# TASK DIRECTIONS
Please work out how many lines in the data below contain "will", and reply with that number alone.

Dataset entries:

☆ ☆ ☆ ☆ ☆

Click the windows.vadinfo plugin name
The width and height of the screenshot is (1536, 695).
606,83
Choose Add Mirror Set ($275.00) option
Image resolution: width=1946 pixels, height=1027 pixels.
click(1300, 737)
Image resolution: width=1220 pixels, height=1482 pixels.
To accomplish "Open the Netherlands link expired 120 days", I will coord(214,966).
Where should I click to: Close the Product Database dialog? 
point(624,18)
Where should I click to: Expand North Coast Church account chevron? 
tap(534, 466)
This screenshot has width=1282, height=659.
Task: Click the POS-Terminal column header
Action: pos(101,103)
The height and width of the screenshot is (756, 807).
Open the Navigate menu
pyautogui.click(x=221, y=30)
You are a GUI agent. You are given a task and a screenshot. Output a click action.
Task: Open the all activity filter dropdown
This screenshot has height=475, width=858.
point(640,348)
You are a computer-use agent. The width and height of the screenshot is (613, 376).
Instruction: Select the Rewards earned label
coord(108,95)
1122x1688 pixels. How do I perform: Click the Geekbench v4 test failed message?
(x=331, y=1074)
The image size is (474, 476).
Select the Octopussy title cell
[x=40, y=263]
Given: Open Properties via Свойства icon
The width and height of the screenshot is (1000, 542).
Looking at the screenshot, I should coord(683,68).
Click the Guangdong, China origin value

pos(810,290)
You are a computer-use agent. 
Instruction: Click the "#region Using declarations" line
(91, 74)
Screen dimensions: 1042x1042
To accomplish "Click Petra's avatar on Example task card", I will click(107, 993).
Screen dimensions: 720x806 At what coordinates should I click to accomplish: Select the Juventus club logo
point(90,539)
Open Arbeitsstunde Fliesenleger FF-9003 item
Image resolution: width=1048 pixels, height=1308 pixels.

☆ ☆ ☆ ☆ ☆

# ANSWER TO THIS TASK
2